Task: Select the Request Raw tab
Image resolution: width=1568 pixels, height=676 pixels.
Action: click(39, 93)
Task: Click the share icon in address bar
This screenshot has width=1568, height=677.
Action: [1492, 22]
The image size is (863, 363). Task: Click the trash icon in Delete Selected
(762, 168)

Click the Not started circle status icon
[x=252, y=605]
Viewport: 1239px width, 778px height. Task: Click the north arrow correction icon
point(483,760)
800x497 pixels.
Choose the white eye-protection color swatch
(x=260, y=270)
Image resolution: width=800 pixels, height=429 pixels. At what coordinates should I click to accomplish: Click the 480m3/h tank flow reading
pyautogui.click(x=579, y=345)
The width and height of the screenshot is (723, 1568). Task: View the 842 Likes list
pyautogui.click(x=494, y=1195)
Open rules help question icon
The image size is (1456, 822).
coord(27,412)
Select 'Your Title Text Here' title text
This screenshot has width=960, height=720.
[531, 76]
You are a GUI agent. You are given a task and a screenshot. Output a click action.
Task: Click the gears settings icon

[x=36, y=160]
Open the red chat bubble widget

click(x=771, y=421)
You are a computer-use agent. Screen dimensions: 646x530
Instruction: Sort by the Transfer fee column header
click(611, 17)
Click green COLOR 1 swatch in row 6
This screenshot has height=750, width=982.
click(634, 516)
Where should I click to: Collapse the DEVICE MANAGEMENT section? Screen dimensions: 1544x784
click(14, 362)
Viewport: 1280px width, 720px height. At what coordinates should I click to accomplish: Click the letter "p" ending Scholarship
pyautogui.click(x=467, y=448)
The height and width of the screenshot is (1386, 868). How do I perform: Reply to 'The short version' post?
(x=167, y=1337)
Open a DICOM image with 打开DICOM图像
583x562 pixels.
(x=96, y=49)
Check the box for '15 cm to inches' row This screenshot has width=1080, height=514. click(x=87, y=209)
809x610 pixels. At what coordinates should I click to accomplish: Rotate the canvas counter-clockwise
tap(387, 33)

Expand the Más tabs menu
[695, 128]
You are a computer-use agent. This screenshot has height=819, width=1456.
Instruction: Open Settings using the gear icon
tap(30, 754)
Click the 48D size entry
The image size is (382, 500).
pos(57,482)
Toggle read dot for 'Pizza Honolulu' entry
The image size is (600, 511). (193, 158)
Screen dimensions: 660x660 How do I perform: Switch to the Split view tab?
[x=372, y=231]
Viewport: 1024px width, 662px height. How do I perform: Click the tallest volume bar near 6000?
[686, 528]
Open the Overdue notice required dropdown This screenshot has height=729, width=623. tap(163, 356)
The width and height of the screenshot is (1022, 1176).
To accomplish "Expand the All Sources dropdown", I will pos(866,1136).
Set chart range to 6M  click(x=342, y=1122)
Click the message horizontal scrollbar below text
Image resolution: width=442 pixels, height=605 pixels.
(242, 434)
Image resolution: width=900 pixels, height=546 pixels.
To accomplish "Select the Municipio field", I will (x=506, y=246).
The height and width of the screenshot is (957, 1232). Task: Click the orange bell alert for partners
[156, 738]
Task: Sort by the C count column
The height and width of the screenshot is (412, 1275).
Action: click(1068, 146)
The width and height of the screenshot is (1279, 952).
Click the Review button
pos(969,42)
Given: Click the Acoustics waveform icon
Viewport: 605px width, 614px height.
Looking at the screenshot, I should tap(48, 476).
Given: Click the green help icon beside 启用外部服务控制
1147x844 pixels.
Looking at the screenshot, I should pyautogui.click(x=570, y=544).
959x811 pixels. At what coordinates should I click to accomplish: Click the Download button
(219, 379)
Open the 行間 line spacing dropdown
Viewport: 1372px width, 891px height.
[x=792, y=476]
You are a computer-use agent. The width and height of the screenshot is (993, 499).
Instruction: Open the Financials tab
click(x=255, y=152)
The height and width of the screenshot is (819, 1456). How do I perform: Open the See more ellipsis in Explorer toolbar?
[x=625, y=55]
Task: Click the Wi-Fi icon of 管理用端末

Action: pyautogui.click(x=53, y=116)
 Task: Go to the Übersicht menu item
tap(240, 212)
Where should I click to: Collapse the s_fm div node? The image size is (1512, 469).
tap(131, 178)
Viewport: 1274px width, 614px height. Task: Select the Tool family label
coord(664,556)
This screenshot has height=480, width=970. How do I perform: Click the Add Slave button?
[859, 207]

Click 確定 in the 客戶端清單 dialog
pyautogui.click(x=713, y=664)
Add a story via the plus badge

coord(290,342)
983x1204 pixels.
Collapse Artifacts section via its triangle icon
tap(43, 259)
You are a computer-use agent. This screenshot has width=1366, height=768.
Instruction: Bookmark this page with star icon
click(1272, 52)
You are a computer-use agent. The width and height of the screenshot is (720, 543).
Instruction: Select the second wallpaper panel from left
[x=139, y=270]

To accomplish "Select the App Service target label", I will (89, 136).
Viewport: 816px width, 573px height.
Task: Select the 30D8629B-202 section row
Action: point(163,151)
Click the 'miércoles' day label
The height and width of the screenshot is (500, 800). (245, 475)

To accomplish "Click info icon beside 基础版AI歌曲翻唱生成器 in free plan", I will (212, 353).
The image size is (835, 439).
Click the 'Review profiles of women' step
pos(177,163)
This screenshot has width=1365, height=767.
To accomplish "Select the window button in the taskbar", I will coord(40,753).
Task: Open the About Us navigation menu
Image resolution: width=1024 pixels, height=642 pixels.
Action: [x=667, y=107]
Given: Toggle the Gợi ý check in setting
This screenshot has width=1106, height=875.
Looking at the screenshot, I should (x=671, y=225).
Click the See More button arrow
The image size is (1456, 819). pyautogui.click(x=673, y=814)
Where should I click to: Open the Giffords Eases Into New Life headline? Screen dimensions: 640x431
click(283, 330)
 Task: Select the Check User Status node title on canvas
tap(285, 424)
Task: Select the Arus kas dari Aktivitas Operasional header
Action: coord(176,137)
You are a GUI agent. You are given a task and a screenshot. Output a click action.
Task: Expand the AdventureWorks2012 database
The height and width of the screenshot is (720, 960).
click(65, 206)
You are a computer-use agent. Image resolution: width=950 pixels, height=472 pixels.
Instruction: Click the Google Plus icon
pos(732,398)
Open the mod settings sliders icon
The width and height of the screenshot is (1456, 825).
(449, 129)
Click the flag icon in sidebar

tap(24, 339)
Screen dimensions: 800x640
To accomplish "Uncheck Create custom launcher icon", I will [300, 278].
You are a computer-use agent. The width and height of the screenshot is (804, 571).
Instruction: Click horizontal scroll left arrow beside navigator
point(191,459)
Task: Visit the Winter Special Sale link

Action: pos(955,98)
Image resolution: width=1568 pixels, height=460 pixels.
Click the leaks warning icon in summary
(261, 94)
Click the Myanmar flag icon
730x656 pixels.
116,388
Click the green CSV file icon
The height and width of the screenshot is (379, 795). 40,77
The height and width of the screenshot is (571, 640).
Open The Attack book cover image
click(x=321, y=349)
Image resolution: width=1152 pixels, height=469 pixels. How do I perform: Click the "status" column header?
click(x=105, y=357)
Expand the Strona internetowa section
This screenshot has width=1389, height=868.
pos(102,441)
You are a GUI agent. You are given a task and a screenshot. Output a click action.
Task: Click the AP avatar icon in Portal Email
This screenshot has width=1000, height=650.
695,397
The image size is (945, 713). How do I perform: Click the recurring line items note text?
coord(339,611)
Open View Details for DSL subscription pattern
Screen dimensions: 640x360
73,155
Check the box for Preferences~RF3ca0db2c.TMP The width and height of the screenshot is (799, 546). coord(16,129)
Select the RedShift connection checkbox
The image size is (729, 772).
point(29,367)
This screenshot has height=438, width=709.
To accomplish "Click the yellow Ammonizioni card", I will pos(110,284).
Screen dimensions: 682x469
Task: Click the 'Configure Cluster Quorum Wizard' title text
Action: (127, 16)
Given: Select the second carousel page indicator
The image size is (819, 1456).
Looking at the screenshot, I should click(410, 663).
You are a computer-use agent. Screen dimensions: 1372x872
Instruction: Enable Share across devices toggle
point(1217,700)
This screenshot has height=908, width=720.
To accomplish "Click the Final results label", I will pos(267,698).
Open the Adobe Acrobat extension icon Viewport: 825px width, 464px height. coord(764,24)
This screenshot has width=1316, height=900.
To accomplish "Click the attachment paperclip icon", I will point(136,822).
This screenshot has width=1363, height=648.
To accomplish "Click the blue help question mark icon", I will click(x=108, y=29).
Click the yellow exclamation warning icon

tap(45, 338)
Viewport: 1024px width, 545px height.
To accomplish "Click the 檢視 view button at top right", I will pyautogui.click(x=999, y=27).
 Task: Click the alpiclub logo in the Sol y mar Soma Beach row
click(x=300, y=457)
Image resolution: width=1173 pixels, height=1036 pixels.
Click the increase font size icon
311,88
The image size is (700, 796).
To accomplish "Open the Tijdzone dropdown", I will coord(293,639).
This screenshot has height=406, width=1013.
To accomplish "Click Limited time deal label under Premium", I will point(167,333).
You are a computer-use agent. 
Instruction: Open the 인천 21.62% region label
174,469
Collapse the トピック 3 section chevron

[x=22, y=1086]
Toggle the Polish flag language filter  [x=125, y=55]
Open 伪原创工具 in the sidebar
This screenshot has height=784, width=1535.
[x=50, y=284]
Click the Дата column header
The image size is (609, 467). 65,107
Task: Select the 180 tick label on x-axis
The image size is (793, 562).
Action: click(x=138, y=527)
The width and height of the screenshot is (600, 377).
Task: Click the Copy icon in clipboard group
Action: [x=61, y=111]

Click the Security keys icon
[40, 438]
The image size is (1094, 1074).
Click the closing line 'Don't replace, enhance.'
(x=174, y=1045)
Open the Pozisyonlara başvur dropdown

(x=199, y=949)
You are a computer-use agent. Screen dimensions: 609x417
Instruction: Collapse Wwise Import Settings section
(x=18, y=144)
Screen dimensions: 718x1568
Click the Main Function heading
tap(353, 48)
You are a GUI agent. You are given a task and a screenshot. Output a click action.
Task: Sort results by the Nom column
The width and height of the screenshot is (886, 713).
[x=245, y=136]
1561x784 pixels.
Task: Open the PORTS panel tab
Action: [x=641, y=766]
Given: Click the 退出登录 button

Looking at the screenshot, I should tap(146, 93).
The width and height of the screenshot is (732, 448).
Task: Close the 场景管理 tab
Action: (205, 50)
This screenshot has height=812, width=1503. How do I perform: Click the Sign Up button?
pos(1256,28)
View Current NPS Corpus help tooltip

**TASK STATEMENT:** Repeat the items between the line containing "This screenshot has width=1316, height=900." and the line containing "tap(45, 338)", inclusive.

**WRITTEN REPLY:**
This screenshot has width=1316, height=900.
To accomplish "Click the attachment paperclip icon", I will point(136,822).
This screenshot has width=1363, height=648.
To accomplish "Click the blue help question mark icon", I will click(x=108, y=29).
Click the yellow exclamation warning icon

tap(45, 338)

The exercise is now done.